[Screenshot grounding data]
########################################

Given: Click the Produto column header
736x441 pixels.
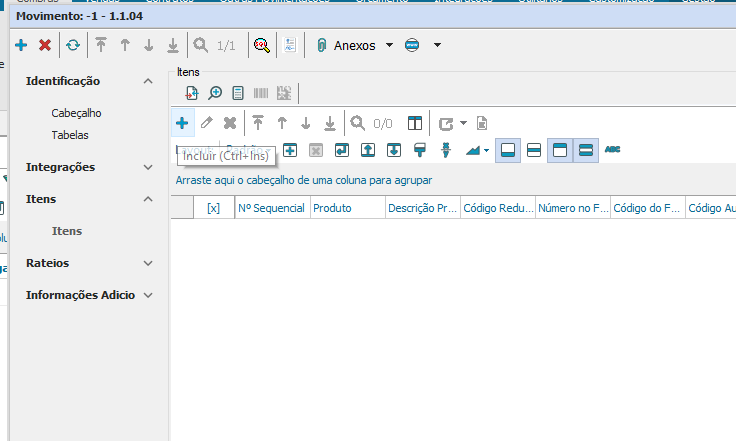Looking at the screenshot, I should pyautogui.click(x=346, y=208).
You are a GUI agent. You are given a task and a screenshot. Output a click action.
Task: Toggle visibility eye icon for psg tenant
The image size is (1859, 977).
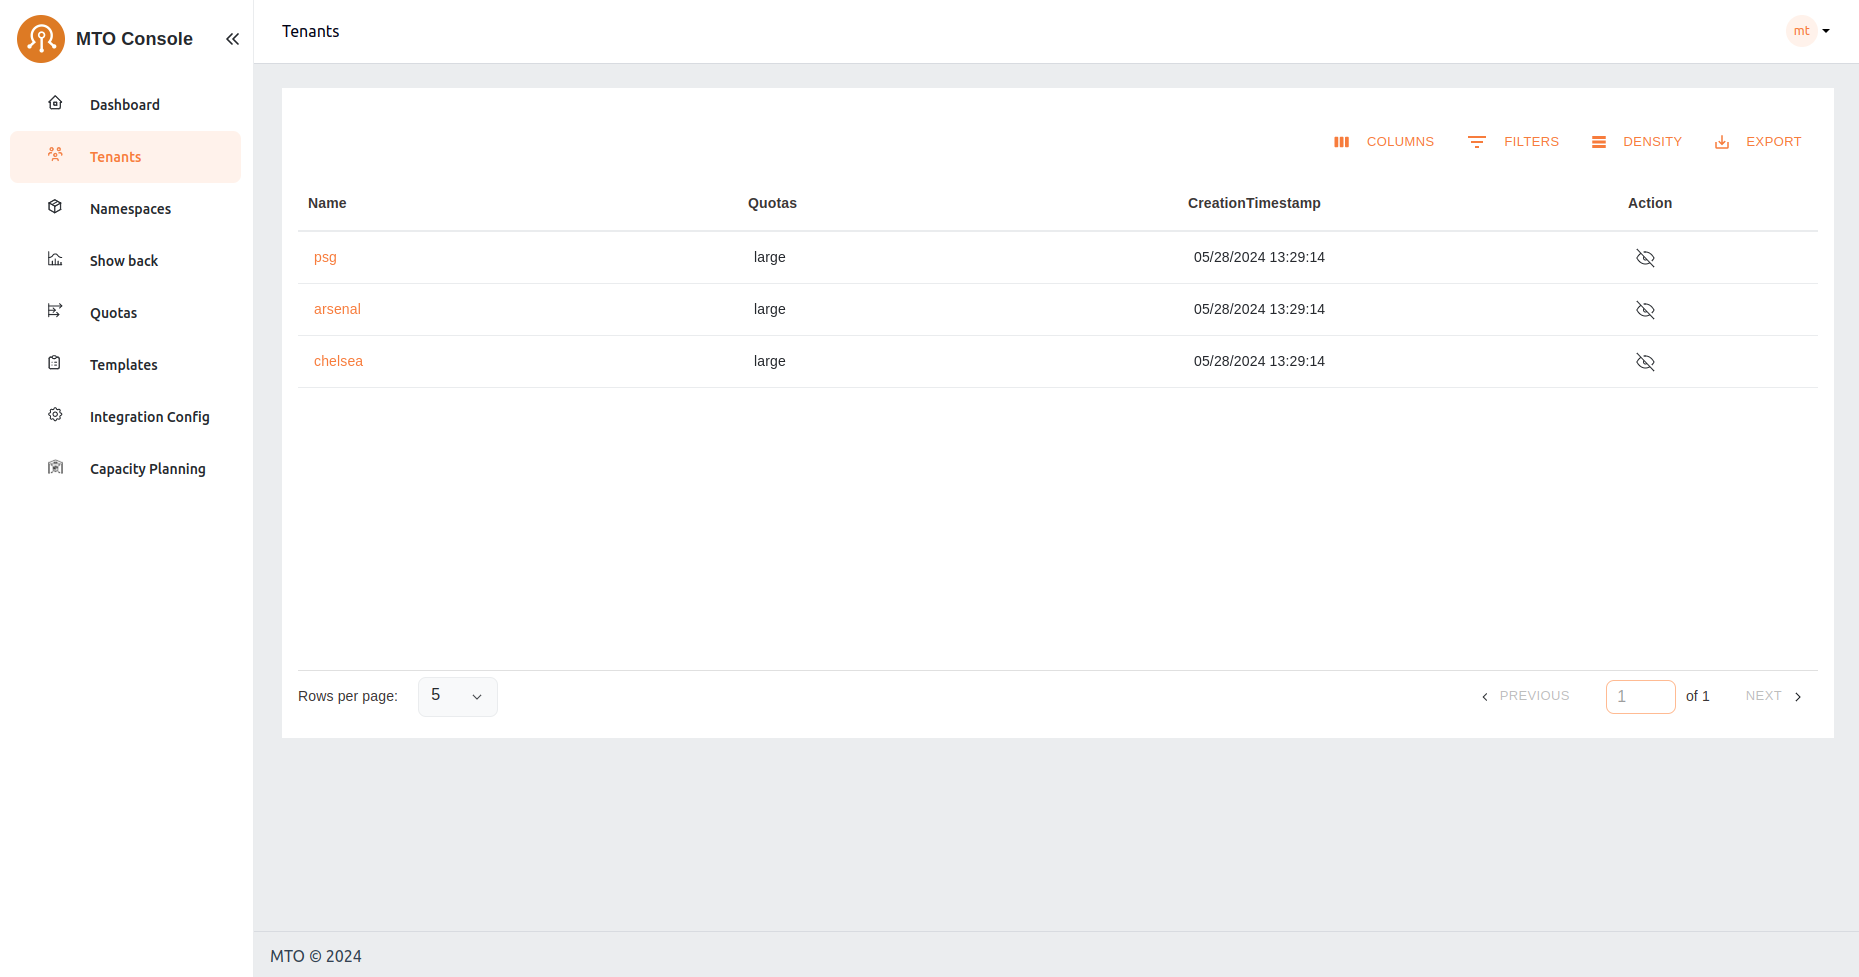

########################################

* Task brief
Please print every record exactly, leaving out the pictures.

* Result of the task
Given: Click the Produto column header
736x441 pixels.
Looking at the screenshot, I should pyautogui.click(x=346, y=208).
You are a GUI agent. You are given a task and a screenshot. Output a click action.
Task: Toggle visibility eye icon for psg tenant
The image size is (1859, 977).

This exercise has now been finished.